The deal should improve access to care, and also lower premiums for many consumers, Aetna’s former CEO John Rowe said in an interview on Bloomberg Radio. Other consumers might find themselves not getting the benefits of the combination if they’re covered by Aetna but not near a CVS, said Rowe.
“It’s hard to imagine not being near a CVS, but I guess there are some people who don’t live near a CVS and who might feel as if they’re being channeled into one area of care that might not be as convenient for them,” Rowe said.
A condition to an approval could be measures preventing Aetna from steering patients to CVS pharmacies over competitors such as Walgreens, said Rie, who noted that CVS may be better off if the FTC takes the review.
One point in favor of the CVS-Aetna deal is that there’s already another large insurer with many of the characteristics of a combined health companies. UnitedHealth Group Inc. offers health insurance, administers drug benefits and runs a growing network of doctors and clinics.
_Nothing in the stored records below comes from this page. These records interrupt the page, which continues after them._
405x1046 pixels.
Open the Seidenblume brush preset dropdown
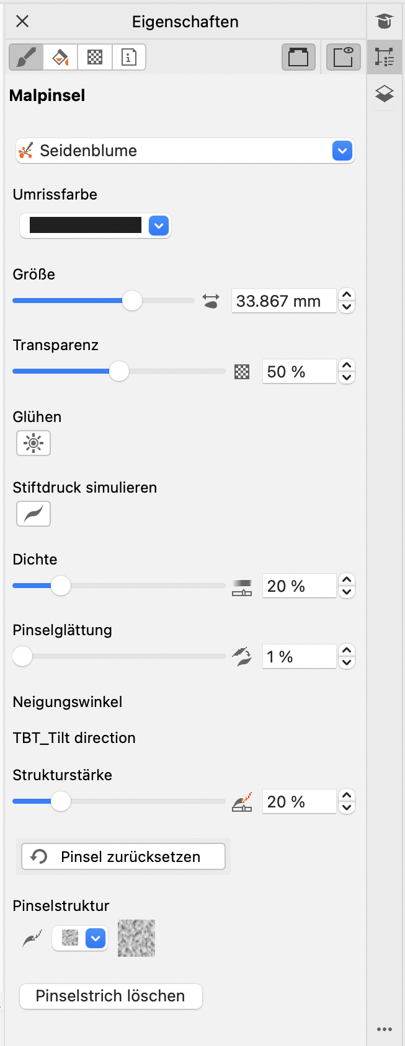click(x=342, y=151)
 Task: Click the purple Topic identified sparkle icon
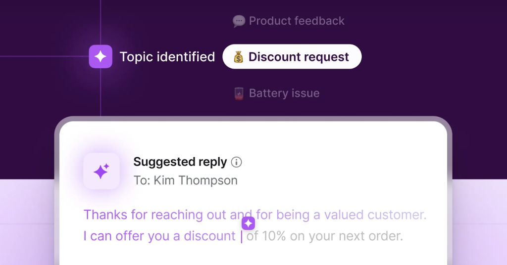click(101, 56)
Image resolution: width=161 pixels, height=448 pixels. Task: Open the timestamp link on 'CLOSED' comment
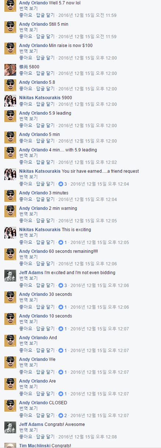(100, 415)
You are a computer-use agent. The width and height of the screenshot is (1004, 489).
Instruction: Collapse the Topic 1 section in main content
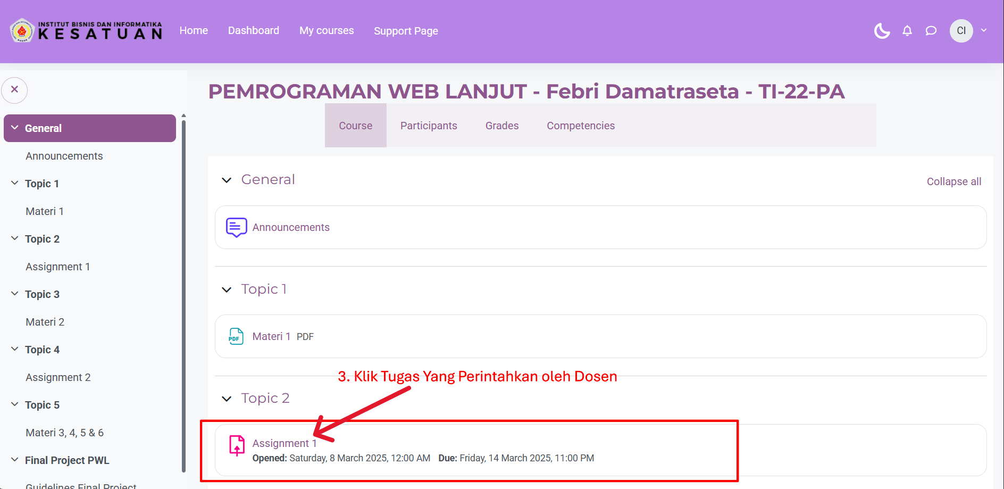pos(227,289)
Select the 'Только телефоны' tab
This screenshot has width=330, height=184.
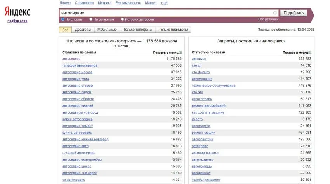tap(138, 30)
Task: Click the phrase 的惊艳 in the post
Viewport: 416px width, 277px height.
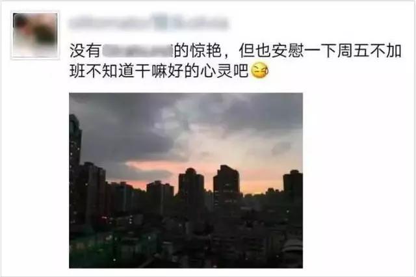Action: click(198, 51)
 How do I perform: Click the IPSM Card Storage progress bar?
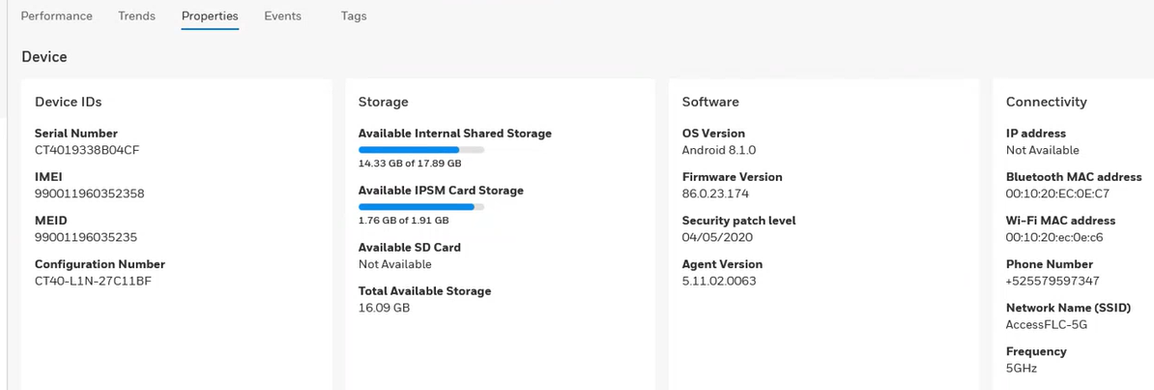click(421, 207)
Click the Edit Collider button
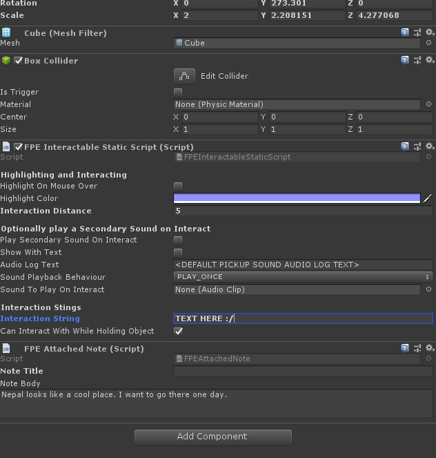Screen dimensions: 436x458 (x=184, y=76)
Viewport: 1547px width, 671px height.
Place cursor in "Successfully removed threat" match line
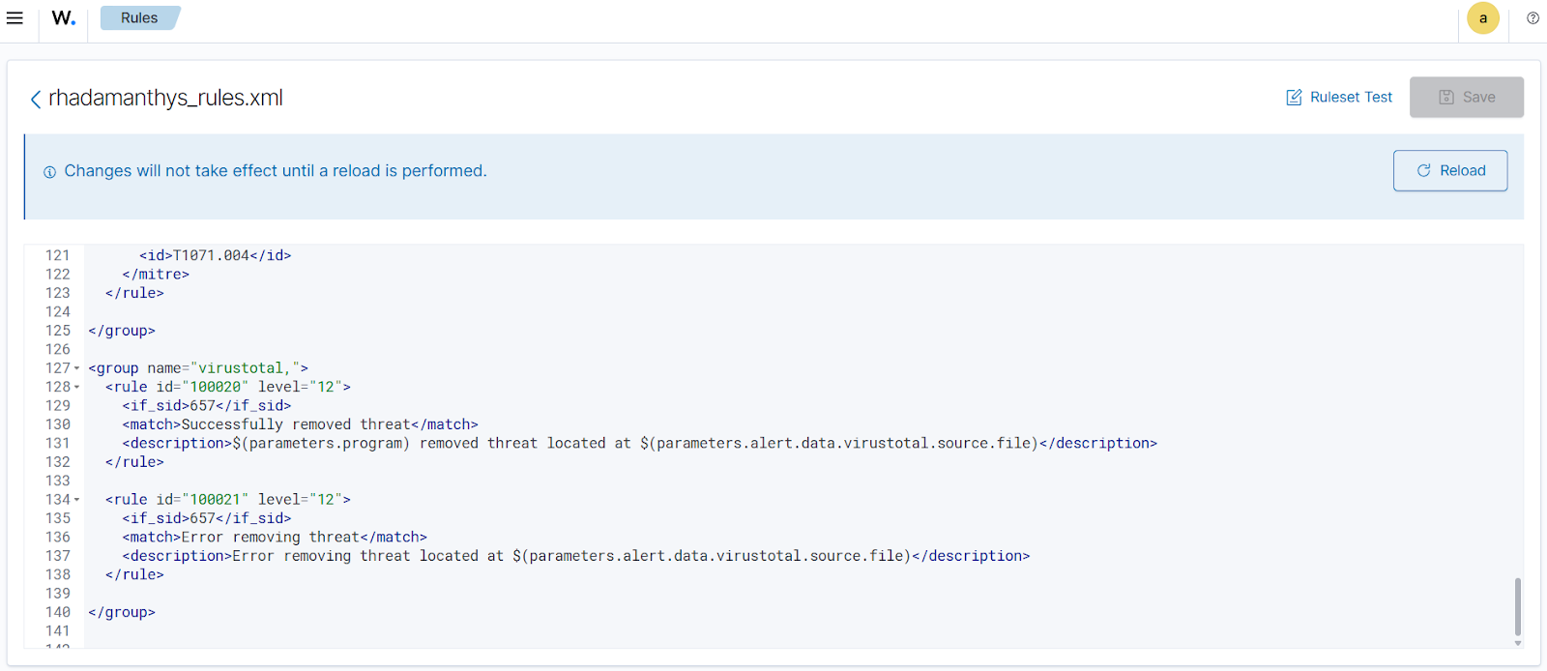tap(300, 424)

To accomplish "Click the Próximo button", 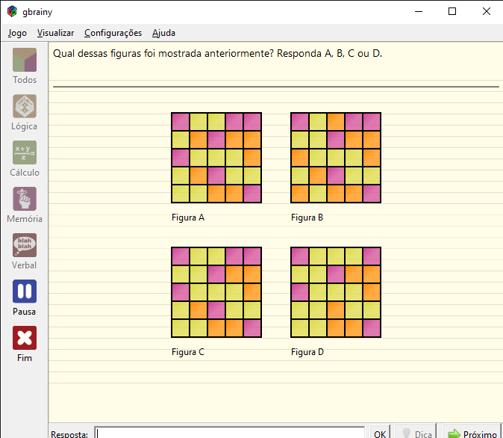I will [472, 434].
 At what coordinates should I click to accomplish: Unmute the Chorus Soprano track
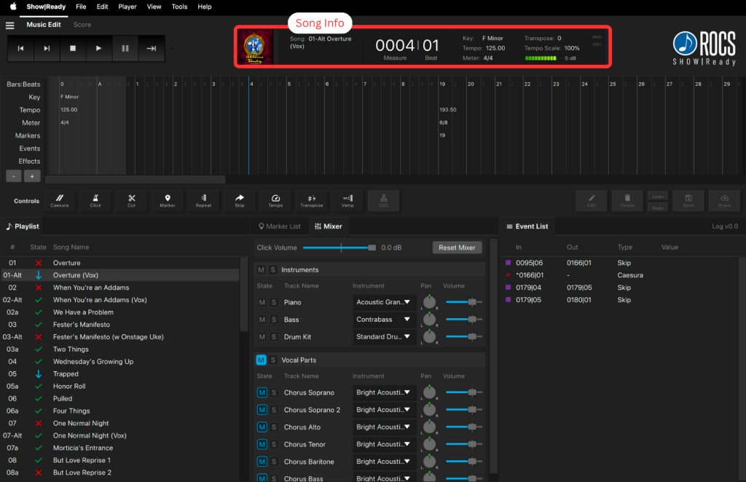[x=262, y=392]
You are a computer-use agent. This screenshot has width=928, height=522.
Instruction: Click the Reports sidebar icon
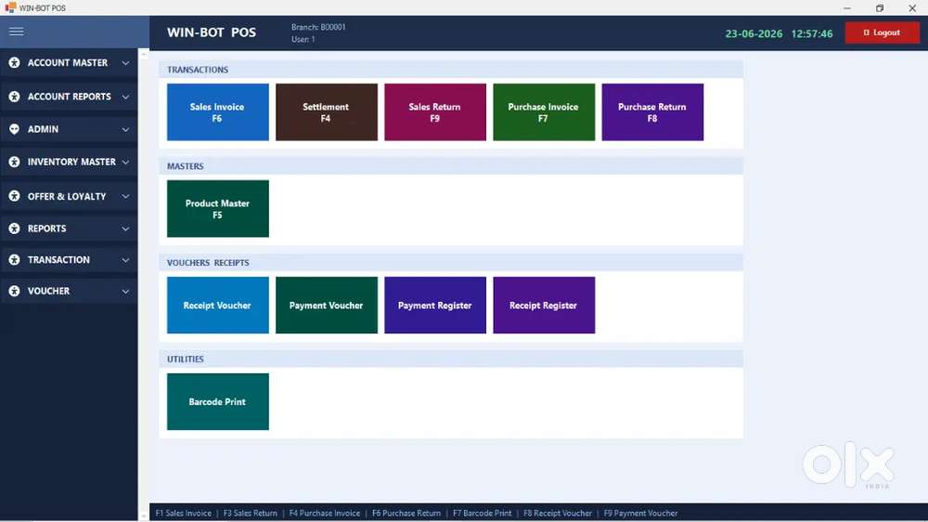pyautogui.click(x=14, y=228)
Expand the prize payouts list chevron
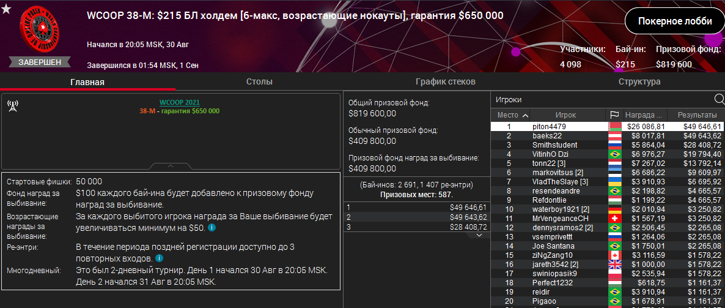The width and height of the screenshot is (725, 308). pyautogui.click(x=479, y=236)
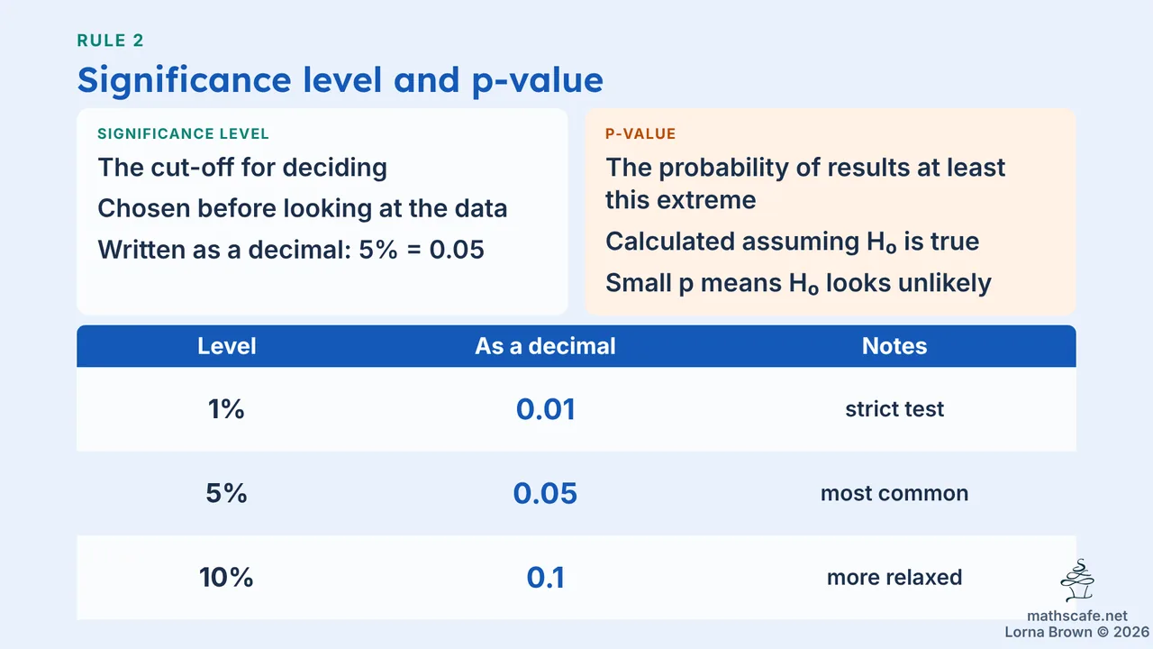Screen dimensions: 1153x649
Task: Select the Level column header
Action: tap(227, 346)
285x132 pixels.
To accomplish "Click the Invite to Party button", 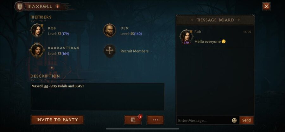I will point(57,120).
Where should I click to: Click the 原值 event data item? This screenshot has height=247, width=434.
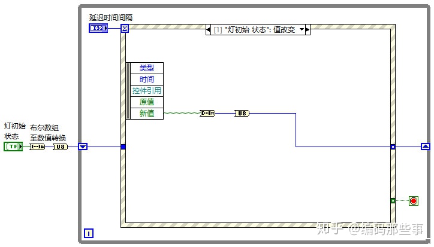pos(147,102)
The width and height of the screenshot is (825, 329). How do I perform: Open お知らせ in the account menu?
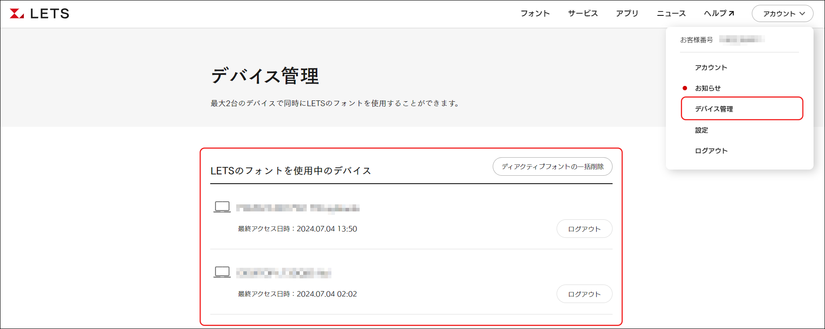coord(708,88)
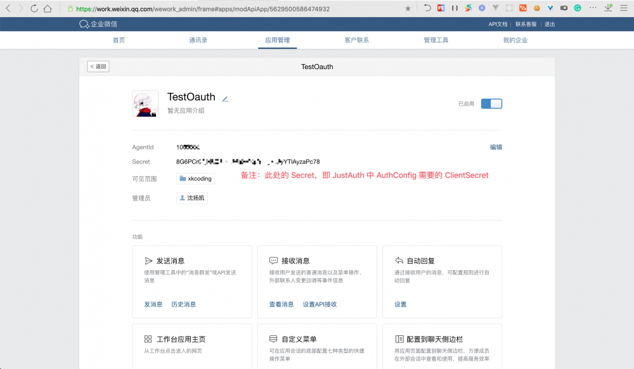Click the browser address bar URL field
634x369 pixels.
click(222, 9)
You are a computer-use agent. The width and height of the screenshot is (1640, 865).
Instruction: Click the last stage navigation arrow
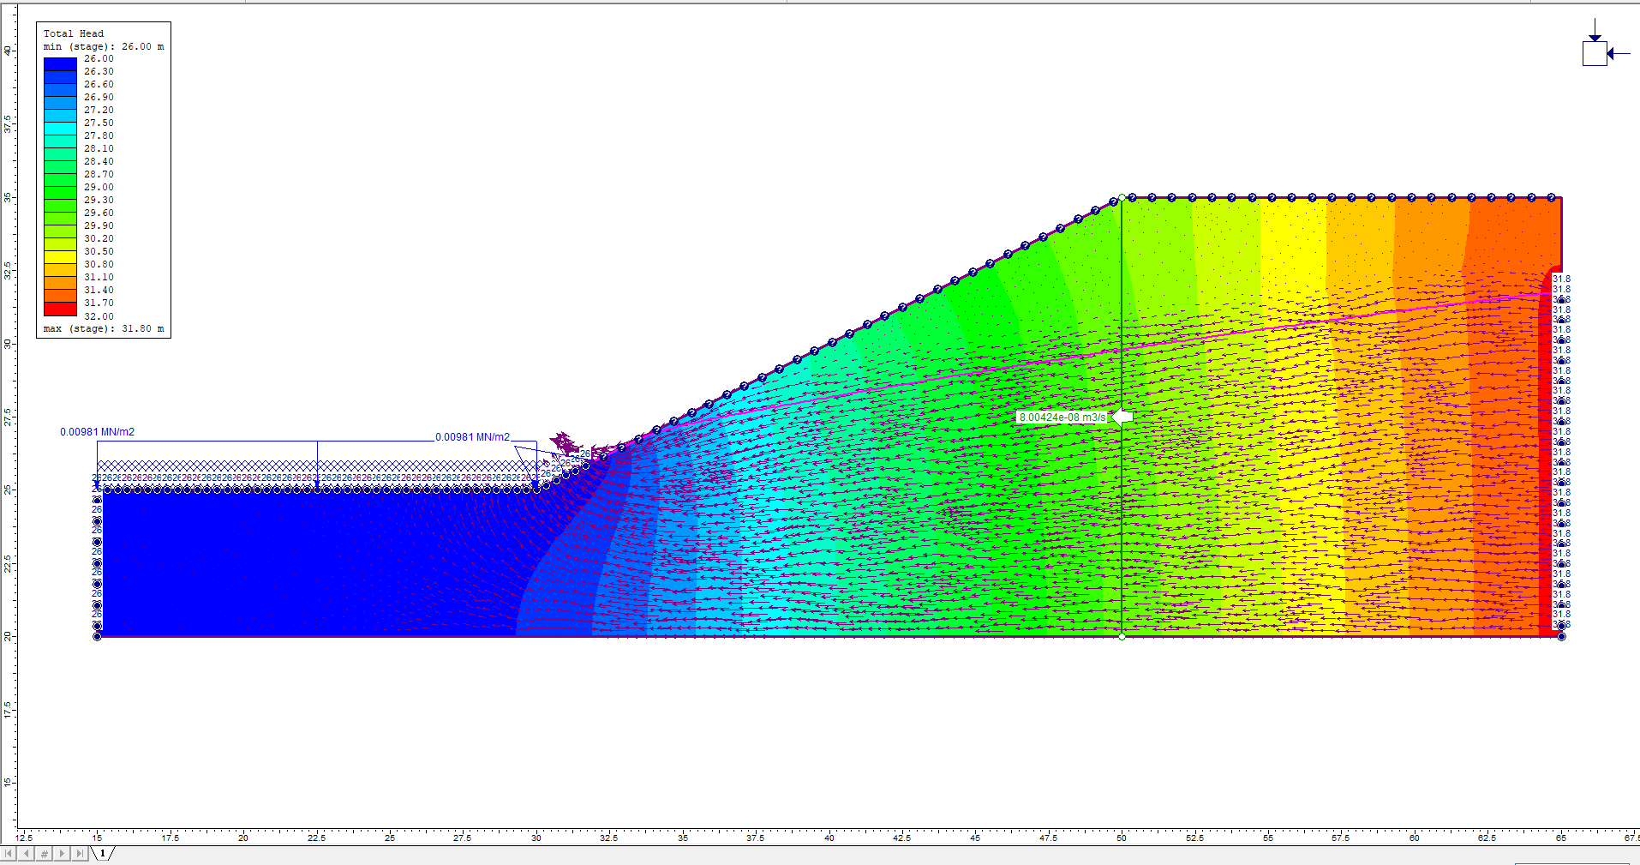(x=80, y=854)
But the CVS-Aetna combination takes integration to a new level with its 9,700 retail drugstores. It would also allow CVS to expand its 1,100 walk-in clinics, saving Aetna’s insurance customers money by steering patients away from expensive hospital emergency rooms.
One of the few areas where the companies directly overlap is in the Medicare drug business. CVS is already the largest provider of Medicare drug plans, and Aetna is the fifth largest, according to data compiled by Bloomberg Intelligence.
Michael Newshel, an analyst at Evercore ISI, said Aetna would likely need to divest some or all of its Medicare drug-benefits business in a CVS merger. He anticipates a deal would likely go through in the end no matter who reviewed it.
The deal “would definitely be scrutinized, but ultimately we still see a path for it to get through,” Newshel said in an email. Evercore worked on the deal and Newshel said he’s suspending his analyst coverage of Aetna.